Le dernier morceau rassemble son côté énergique et son côté mélancolique. Les deux parties d’Avant ça sont séparées par un extrait d’une discussion avec Bekar. Ce dernier raconte l’importance, pour lui, d’être sincère dans ses morceaux, vouloir être universel n’est pas sa priorité. Et étrangement, ce sont les morceaux les plus introspectifs qui touchent le plus de personnes.
Dans ses morceaux, Bekar aborde des thématiques variées et intelligentes. Il souhaite faire passer un message, celui de croire en soi, qu’il n’y a pas vraiment de chemin pour emmener notre rêve là où on le souhaite. Cette idée se retrouve dans le morceau Destinée, un morceau qui est probablement une référence au morceau Destinée de Booba sur Temps mort avec Kayna Samet.
L’univers du jeune B.E est, en partie, marqué par l’inspiration de Nekfeu. Ces références au rap français se retrouvent de manière subtile, comme le morceau Anxiolytique qui fait penser aux notes de L’enfant seul d’Oxmo Puccino.

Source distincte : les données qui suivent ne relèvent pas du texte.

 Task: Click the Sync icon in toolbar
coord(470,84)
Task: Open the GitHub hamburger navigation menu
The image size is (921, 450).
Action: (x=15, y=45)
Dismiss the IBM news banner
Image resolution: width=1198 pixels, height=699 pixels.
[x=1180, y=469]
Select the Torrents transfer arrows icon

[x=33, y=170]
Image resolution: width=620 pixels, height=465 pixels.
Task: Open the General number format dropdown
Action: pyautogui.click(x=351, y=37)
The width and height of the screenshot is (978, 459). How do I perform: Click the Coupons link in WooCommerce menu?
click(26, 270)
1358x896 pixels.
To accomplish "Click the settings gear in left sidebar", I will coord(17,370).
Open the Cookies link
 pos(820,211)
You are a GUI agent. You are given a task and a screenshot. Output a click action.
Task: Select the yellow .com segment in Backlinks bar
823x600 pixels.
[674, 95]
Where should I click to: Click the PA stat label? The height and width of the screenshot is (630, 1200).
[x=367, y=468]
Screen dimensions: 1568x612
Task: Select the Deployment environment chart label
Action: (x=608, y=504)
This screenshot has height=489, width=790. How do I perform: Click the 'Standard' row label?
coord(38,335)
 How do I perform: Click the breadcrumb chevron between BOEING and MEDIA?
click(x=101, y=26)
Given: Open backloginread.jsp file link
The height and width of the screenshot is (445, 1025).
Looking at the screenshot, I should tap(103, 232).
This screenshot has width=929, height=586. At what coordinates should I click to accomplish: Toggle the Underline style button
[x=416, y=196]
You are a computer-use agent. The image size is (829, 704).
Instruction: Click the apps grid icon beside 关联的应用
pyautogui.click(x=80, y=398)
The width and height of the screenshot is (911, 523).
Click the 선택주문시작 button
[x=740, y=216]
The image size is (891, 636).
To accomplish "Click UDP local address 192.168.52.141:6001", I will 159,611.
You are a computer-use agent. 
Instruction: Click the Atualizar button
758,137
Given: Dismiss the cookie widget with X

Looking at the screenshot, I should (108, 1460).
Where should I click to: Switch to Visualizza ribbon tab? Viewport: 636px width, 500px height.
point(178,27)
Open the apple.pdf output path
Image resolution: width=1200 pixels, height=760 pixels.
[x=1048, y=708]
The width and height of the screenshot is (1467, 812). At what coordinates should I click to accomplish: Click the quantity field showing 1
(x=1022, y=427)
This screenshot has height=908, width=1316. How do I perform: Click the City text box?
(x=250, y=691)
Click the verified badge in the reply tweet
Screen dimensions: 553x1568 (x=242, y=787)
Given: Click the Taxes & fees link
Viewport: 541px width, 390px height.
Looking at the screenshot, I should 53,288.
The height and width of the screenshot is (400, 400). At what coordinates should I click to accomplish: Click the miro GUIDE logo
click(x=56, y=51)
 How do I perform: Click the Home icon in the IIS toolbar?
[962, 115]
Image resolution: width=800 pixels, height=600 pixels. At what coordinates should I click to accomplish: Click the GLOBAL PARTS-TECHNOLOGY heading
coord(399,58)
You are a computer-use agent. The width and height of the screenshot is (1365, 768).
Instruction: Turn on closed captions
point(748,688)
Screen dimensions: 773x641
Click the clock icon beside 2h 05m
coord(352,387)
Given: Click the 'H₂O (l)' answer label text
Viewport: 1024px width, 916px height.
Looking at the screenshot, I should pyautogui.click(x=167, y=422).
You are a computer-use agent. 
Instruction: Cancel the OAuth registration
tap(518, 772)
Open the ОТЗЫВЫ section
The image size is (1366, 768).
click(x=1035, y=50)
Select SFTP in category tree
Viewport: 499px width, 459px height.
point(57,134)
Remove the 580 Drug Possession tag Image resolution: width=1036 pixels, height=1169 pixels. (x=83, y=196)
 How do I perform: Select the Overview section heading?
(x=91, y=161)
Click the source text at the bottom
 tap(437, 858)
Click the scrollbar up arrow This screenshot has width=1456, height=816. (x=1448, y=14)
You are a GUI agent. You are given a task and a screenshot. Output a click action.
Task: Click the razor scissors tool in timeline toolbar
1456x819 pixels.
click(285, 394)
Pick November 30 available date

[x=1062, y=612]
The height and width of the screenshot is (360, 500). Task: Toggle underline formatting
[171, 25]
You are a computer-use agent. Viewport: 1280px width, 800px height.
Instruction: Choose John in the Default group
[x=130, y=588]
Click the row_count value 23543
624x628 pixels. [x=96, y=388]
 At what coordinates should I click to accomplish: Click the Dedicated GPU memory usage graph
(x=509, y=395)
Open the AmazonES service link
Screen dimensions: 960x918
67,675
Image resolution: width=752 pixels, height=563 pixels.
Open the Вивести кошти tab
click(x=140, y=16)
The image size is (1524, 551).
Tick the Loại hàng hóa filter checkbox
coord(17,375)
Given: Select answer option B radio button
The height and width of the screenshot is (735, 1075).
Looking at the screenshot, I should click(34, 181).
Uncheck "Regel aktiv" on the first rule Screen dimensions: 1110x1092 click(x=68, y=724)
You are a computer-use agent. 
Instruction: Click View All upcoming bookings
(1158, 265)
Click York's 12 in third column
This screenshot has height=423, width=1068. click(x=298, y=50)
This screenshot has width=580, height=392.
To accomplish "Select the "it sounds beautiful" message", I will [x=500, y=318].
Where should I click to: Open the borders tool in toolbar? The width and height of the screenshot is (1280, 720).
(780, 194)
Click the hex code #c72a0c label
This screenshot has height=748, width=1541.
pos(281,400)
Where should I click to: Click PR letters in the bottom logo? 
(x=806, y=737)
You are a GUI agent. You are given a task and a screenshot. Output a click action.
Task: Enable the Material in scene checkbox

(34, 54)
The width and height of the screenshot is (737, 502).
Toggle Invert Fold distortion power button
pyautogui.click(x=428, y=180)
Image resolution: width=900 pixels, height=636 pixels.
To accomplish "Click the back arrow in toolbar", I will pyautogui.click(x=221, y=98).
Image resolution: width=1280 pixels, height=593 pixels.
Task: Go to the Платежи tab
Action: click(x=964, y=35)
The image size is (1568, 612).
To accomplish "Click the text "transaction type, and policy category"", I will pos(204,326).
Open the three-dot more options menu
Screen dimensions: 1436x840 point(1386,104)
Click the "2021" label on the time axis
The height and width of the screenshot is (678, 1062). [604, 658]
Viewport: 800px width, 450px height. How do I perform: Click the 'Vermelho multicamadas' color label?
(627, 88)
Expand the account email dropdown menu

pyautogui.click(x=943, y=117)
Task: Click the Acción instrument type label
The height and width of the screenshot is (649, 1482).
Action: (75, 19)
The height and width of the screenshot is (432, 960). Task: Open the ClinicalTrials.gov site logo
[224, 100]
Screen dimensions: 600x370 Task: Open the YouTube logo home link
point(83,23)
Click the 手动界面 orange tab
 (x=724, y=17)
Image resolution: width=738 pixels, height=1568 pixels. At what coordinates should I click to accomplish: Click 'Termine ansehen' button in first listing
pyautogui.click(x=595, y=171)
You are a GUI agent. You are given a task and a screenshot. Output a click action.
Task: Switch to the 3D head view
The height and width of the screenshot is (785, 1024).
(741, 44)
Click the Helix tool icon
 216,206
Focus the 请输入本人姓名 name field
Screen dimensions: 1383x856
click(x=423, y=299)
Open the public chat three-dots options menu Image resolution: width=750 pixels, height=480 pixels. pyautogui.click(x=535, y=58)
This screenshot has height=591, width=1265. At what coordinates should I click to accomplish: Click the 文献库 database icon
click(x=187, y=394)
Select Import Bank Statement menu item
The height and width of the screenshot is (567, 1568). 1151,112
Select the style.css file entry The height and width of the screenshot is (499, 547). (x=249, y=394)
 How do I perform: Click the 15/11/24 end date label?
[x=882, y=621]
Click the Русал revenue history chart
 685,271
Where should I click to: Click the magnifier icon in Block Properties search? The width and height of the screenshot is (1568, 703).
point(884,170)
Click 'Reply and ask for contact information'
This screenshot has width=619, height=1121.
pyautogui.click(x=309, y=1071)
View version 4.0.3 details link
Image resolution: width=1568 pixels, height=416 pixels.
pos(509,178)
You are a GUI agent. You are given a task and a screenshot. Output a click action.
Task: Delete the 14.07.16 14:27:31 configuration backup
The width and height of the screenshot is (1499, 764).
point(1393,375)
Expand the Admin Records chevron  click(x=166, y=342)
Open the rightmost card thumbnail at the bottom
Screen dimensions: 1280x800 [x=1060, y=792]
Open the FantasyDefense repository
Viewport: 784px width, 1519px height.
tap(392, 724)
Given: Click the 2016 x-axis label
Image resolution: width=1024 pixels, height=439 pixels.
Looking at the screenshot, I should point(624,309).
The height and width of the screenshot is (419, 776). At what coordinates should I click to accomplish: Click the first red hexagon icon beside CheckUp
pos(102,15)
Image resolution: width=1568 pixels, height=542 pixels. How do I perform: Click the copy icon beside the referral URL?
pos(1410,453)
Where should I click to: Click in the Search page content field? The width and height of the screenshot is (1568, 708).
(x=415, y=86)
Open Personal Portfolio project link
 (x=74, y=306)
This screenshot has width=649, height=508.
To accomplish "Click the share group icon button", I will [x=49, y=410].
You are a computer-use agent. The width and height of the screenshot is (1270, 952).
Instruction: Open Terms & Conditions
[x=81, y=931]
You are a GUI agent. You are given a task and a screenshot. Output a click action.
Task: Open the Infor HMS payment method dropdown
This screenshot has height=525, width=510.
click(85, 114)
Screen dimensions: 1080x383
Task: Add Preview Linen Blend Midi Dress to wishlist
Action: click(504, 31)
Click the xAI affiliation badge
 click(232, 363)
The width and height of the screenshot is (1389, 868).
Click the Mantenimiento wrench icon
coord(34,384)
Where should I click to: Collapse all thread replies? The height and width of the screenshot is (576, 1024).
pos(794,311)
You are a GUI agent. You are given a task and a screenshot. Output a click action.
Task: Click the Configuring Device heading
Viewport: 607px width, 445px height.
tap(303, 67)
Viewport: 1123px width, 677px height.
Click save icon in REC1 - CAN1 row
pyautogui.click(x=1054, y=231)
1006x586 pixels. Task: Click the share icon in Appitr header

Dans ce morceau B.E raconte son adolescence, et de sa volonté de ne pas faire la connerie de trop, « comme Cory Kennedy » qui, sous l’emprise de drogues, avait involontairement tué son ami photographe Preston Maigetter dans un accident de la route.
Briques rouges se clôture sur le son d’une cassette qui se termine et les murmures des vagues sur les plages du Nord. A travers cette mixtape, on comprend que Bekar est un artiste nostalgique et qu’il aimerait ralentir le temps pour saisir les graines du sablier. Ces prochaines années lui permettront de continuer à mettre en lumière une ville qui ne sera plus seulement connue pour ses briques rouges.